What's next for Roe v. Wade?
A more conservative Supreme Court considers rolling back privacy rights.
The Supreme Court has agreed to hear its first major abortion case since Justice Amy Coney Barrett was confirmed as the Court’s sixth conservative-leaning member. The case will most likely be heard in October and decided in Summer 2022. Here’s a look at what’s next for abortion law in the United States.
The new case will consider whether a Mississippi law that bans abortions after about 15 weeks of pregnancy is constitutional. Two lower federal courts have both ruled that it is unconstitutional, based on the precedent of Roe v. Wade, the famous 1973 case that made abortion legal prior to about 24 weeks throughout the United States.
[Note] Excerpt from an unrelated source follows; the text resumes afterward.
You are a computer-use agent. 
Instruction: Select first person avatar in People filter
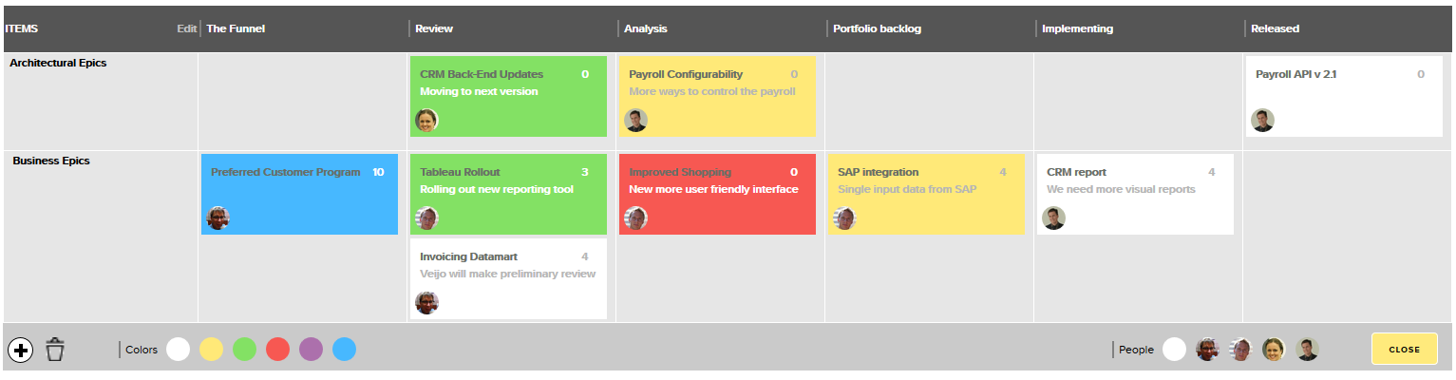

As long as the federal courts are relying on Roe (and its 1992 counterpart, Planned Parenthood v. Casey), it’s pretty clear that the Mississippi law should be struck down. However, the curveball is that the Supreme Court could choose to reverse the precedent set in 1973 and set different standards for when abortion is and is not protected by law.
Before we look at what that might mean, let’s take a moment and look at the status of abortion access in the country today, with Roe and Planned Parenthood intact.
Mississippi, the state whose legislature passed the more restrictive abortion law, currently has one abortion clinic. As of 2019, five other states also have just one clinic (Source: CNN, based on more recent data from the same advocacy group as the graphic above). In short, there are many places where states are already successfully limiting access to abortion to the point where many people might find it extremely burdensome or impossible to obtain the procedure, even under current law.
Over the past few years, two state-level attempts to limit abortion access have been struck down by the Supreme Court. Both Texas and Louisiana passed laws that required doctors who perform abortions to have admitting privileges at a nearby hospital. The Supreme Court ruled that this was an undue burden on women seeking abortions and struck those laws down. (However, there’s now an additional conservative on the court, which means the balance of power might change next time around.)
So, let’s imagine that next summer the Court decides to reverse Roe and take the position that the constitution does not guarantee the right to have privacy as to whether to have an abortion. (Privacy is the key right on which Roe rests, and I’ll talk about the implications of that shortly.) What would happen?
The decision would go back to the individual states.
Ten states already have laws on the books that would make abortion illegal immediately if Roe were overturned. (Read more about these so-called “abortion trigger laws” at Wikipedia.) There are 23 states where Republicans control the legislature and governorship (Source: Ballotpedia), and we can safely assume many of those – perhaps with exception of swing-y states like Arizona, New Hampshire and Ohio – would eventually pass laws limiting abortion.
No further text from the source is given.